* _Task instructions_:
From the entries below, copy out all lines holding "menu".

* _Records_:
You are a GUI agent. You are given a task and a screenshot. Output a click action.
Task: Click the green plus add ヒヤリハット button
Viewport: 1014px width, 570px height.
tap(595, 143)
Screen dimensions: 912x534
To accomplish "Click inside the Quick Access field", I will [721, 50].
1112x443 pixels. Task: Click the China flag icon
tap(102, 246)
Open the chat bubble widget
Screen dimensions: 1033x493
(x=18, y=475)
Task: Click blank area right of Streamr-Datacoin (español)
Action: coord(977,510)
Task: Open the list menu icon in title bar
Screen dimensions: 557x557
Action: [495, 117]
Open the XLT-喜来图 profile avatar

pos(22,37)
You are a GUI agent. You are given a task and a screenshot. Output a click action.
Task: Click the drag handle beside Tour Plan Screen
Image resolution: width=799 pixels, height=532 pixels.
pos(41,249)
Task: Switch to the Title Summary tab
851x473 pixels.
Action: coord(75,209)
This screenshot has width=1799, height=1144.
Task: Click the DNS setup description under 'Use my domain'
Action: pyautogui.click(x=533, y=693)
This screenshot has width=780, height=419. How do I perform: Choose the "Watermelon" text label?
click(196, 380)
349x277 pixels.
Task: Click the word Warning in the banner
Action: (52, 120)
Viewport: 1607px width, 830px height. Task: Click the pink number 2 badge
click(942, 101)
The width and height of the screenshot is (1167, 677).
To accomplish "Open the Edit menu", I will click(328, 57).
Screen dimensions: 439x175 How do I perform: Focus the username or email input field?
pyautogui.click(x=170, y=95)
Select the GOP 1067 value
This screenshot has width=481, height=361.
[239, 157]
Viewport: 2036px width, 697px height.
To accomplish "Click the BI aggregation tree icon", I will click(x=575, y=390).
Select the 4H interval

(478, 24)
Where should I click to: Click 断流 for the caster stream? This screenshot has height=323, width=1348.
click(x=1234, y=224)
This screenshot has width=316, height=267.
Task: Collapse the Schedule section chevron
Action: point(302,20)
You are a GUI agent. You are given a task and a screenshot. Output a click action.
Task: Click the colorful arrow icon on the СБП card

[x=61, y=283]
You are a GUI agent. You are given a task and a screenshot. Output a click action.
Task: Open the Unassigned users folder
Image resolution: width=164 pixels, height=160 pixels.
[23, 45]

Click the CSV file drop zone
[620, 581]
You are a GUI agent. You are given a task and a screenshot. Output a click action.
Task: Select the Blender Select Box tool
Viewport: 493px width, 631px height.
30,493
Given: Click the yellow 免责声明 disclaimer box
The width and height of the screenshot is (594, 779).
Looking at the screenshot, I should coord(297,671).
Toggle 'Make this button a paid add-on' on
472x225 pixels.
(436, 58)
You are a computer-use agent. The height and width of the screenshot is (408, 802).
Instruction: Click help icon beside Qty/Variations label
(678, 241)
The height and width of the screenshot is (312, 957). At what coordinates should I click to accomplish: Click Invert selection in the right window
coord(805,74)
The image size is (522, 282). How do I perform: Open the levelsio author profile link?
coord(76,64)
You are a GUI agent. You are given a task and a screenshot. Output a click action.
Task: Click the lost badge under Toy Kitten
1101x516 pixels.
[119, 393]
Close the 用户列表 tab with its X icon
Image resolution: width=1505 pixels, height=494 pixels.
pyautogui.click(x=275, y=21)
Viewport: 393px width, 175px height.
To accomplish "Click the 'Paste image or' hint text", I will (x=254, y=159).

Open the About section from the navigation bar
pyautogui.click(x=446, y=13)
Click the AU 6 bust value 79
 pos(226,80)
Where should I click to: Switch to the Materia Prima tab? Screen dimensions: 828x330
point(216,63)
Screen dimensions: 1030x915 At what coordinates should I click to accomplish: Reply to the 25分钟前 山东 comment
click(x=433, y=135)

* _Final answer_:
Task: Open the list menu icon in title bar
To accomplish "Open the Edit menu", I will click(328, 57).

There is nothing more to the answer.